**Assignment**
Could you write out every record below exactly, leaving the pictures out?

**Supplied information**

□ □ □ □ □ □ □

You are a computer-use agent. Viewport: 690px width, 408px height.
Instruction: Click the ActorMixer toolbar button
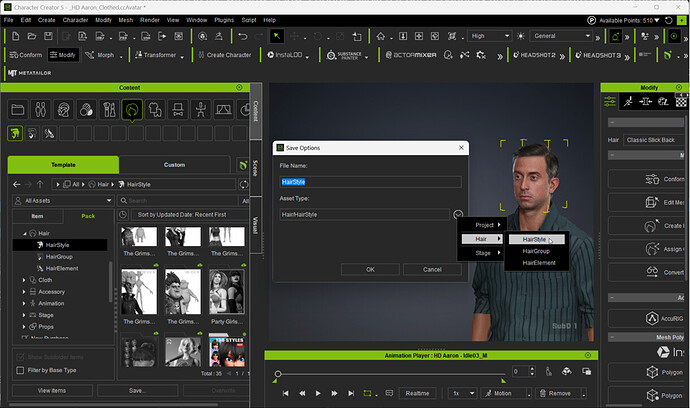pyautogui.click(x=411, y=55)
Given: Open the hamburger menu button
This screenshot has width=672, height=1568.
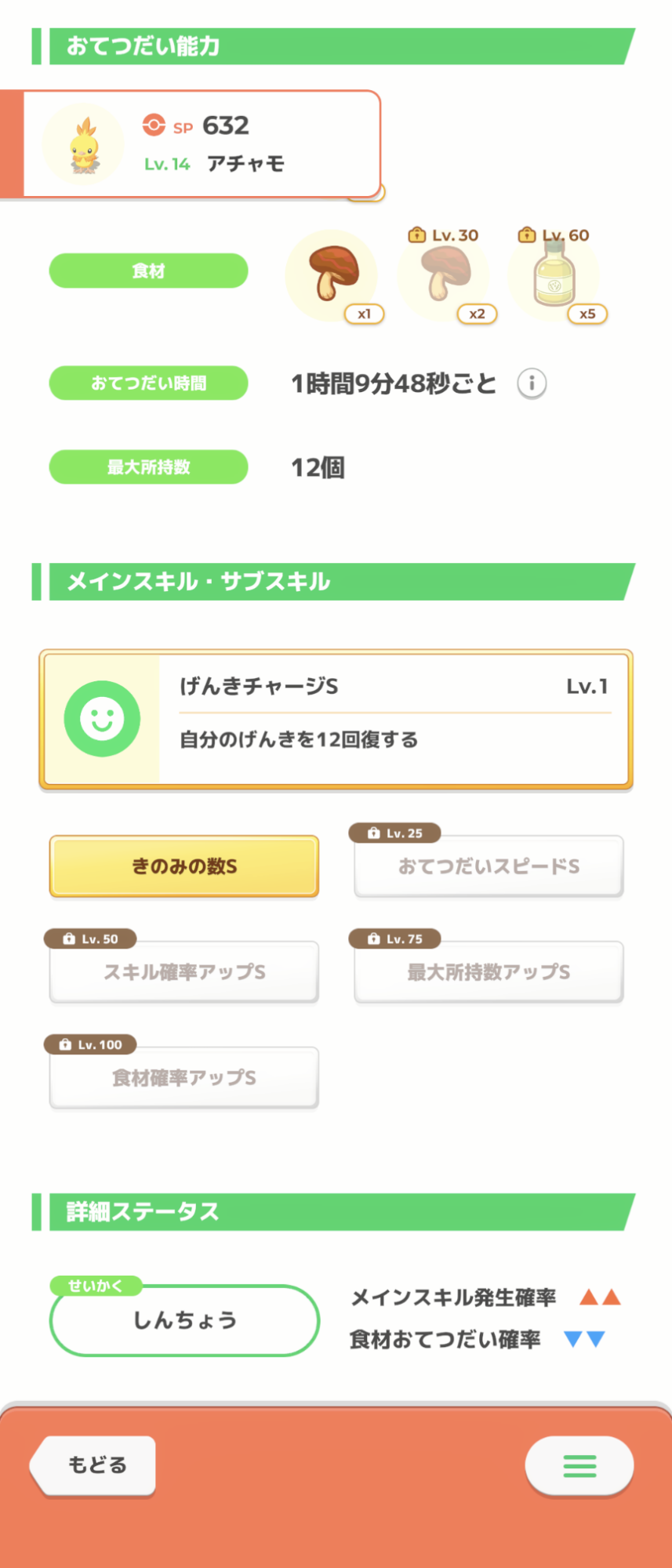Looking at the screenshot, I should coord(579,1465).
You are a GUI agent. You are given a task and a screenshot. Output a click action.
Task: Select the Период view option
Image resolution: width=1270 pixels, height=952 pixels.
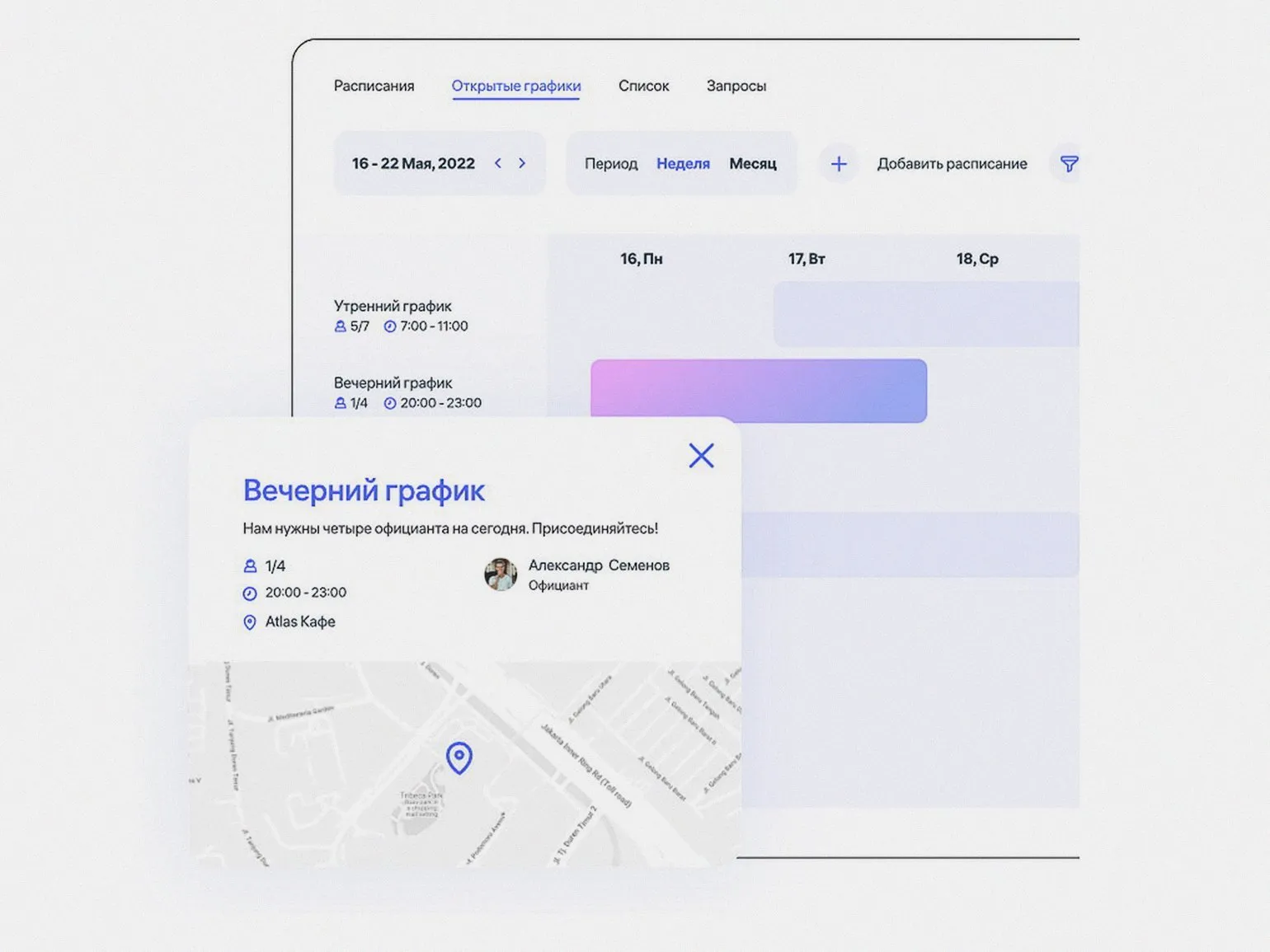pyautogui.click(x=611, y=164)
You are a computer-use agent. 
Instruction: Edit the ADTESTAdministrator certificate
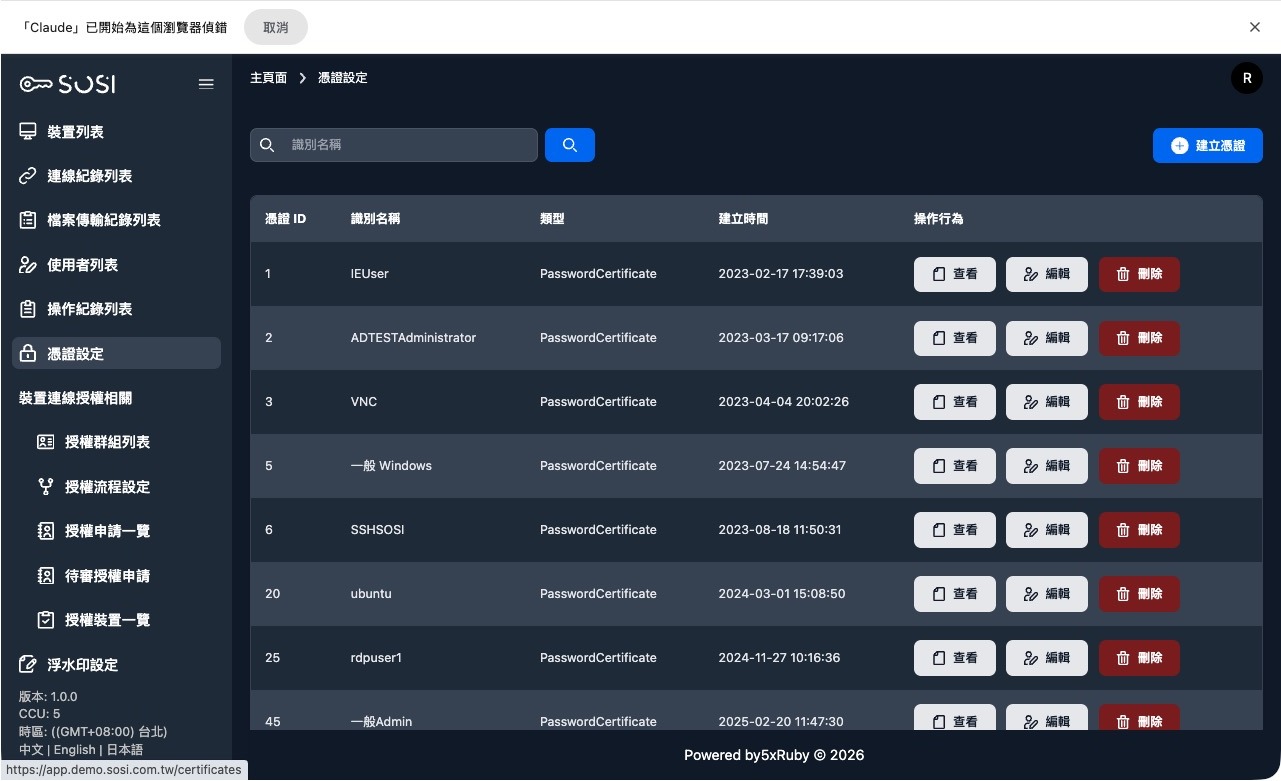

□ □ □ □ □ □ □

**Task result**
You are a computer-use agent. Viewport: 690px width, 408px height.
Instruction: Click the ActorMixer toolbar button
pyautogui.click(x=411, y=55)
Given: Open the hamburger menu button
This screenshot has width=672, height=1568.
Looking at the screenshot, I should coord(579,1465).
You are a GUI agent. You are given a task and a screenshot. Output a click action.
Task: Select the Период view option
Image resolution: width=1270 pixels, height=952 pixels.
pyautogui.click(x=611, y=164)
You are a computer-use agent. 
Instruction: Edit the ADTESTAdministrator certificate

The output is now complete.